The initiative focused on strategic defense rather than the prior strategic offense doctrine of mutual assured destruction (MAD), that assumed that neither side would start a nuclear war because it would not be able to avoid imminent destruction. Reagan’s “Star Wars” program drew the Soviets into a costly effort to mount a response. The race depleted Soviet funds and triggered the economic difficulties that led to the collapse of the Soviet Union in 1991.  (Many in the media and liberal circles ridiculed President Reagan for being a warmonger AND a dunce; they did not understand the necessity of a missile defense system).

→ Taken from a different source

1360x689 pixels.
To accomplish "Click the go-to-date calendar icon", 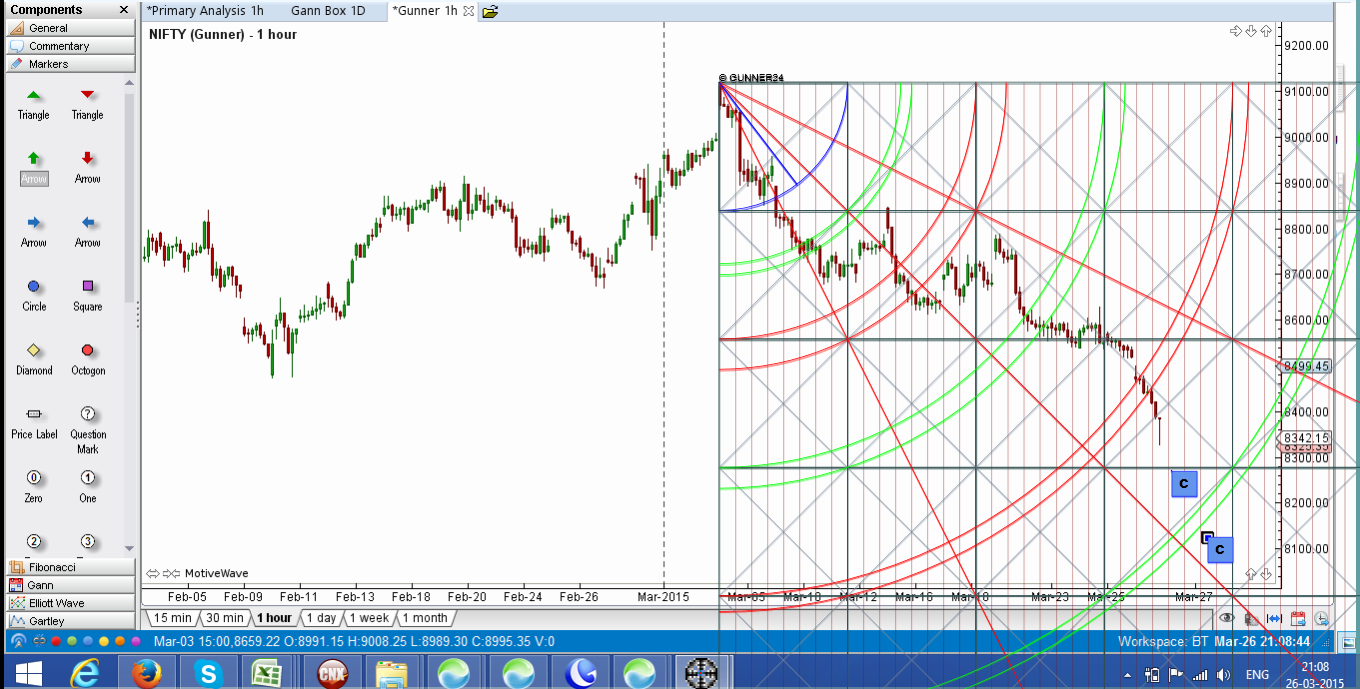I will 1298,618.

Minuteman III test launches:

The Air Force operates 450 Minuteman missiles — 150 at each of three missile fields in Wyoming, Montana and North Dakota. A few times a year, one missile is pulled from its silo and trucked to Vandenberg, minus its nuclear warhead, for a test launch.

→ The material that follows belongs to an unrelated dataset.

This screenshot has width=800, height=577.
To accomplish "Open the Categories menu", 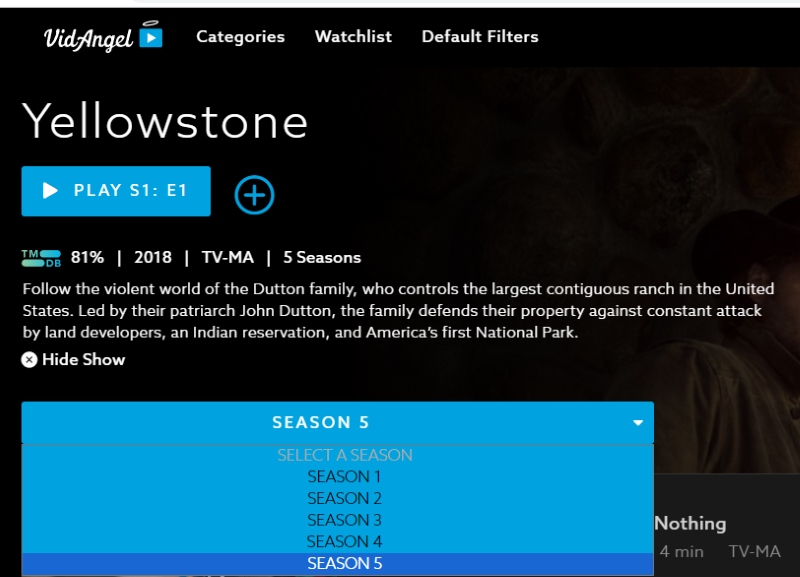I will pos(240,36).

Aside from confirming technical soundness, Minuteman test launches are the U.S. military’s way of sharpening the message that forms the foundation of U.S. nuclear deterrence theory — that if potential attackers believe U.S. nuclear missiles and bombs are ready for war at all times, then no adversary would dare start a nuclear fight.

The credibility of this message can be damaged by signs of weakness or instability in the nuclear weapons force. In 2013-14 the Associated Press documented morale, training, leadership and equipment problems in the Minuteman force, and in January the Air Force acknowledged to the AP that errors by a maintenance crew damaged an armed Minuteman in May 2014.

Air Force officials say the test launches are a morale booster because they give launch crews and others a chance to leave their usual duties and participate in an actual launch. They otherwise do 24-hour shifts, year-round, in underground missile command posts, hoping the call to combat never comes.

Constance Baroudos, a defense analyst at the Lexington Institute think tank, sees great deterrent value in the Minuteman test launches.

“Deterrence basically doesn’t work unless the threat is deemed credible,” she said. “So every time we test ICBMs, we demonstrate not only that the weapons work but also that they are ready to be launched. When those tests are conducted, the Russians, the Chinese and other international actors are watching, and they send a message to a potential aggressor that they not do anything they would regret.”

Together, the United States and Russia control the vast majority of the world’s nuclear weapons, and both countries regularly conduct ICBM test launches. The Russians generally do them more often, at least in part because they have new missiles in development whereas the Minuteman 3 is the only U.S. ICBM. The U.S. Air Force is planning a new-generation ICBM, but it is not scheduled to begin entering the force until about 2030.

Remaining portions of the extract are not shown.